Ex-Louis Berger Execs Cop to Bribery Scheme

     NEWARK, N.J. – A construction-management firm reached a $17.1 million settlement Friday of Justice Department charges that it bribed foreign officials in southeast Asia.
     Pursuant to a deferred prosecution agreement, Louis Berger International, of New Jersey, admitted its criminal conduct, including its conspiracy to violate the anti-bribery provisions of the Foreign Corrupt Practices Act.
     In addition to paying a $17.1 million criminal penalty, the settlement requires LBI “to implement rigorous internal controls, to continue to cooperate fully with the department and to retain a compliance monitor for at least three years,” according to statement from the Justice Department.
     Pointing to the company’s admissions and statements in the charging documents, the Feds say that LBI and its employees “orchestrated $3.9 million in bribe payments to foreign officials in various countries in order to secure government contracts” from 1998 through 2010.
     “To conceal the payments, the co-conspirators made payments under the guise of ‘commitment fees,’ ‘counterpart per diems,’ and other payments to third-party vendors,” the DOJ statement about the settlement states. “In reality, the payments were intended to fund bribes to foreign officials who had awarded contracts to LBI or who supervised LBI’s work on contracts.”

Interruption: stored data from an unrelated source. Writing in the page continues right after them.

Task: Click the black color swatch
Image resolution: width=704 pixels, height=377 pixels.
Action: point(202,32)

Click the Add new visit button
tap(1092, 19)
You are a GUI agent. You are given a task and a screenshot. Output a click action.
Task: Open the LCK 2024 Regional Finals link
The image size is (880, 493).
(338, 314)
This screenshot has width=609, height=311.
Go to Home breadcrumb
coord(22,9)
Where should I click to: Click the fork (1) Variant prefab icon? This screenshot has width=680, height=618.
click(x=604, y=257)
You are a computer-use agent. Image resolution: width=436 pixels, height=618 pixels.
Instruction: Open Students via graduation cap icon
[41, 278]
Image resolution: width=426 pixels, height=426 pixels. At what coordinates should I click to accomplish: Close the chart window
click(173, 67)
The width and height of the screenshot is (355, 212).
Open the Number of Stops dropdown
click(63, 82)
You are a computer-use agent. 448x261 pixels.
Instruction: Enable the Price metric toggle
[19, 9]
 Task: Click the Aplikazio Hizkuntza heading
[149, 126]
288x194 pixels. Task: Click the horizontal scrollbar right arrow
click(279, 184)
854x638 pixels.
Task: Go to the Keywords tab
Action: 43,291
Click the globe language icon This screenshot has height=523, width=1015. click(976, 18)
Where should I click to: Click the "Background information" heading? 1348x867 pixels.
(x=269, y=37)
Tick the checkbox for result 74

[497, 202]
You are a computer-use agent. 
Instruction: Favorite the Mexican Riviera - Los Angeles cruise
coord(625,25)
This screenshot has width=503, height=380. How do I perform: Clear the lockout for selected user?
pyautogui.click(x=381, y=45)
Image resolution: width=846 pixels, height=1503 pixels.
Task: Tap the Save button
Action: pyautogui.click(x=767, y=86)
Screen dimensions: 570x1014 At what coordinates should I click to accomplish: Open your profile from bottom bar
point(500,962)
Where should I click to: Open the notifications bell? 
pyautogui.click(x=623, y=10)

     The Justice Department notes that foreign officials in India, Indonesia, Vietnam and Kuwait accepted the bribes to secure government construction-management contracts for LBI.
     Two former LBI executives also pleaded guilty to conspiracy and FCPA charges in connection with the scheme.
     The Justice Department names these individuals as Richard Hirsch, 61, of Makaati, Philippines, and James McClung, 59, of Dubai, United Arab Emirates.
     “Hirsch previously served as the senior vice president responsible for the company’s operations in Indonesia, Thailand, the Philippines and Vietnam,” according to the DOJ statement. “McClung previously served as the senior vice president responsible for the company’s operations in India and, subsequent to Hirsch, in Vietnam.”
     Hirsch and McClung’s sentencing hearings are scheduled for Nov. 5.
     The government notes that the deferred prosecution takes “LBI’s self-reporting of the misconduct” into account.
     LBI also cooperated by “voluntarily making both U.S. and foreign employees available for interviews, and collecting, analyzing and organizing evidence and information for federal investigators,” the Justice Department added.
     Extensive remediation includes LBI’s termination of the officers and employees responsible for the corrupt payments, and a commitment to compliance and improving internal controls.
     Though the Justice Department press release on the settlement is dated July 17, its copies of the federal complaint and deferred prosecution agreement are dated July 7.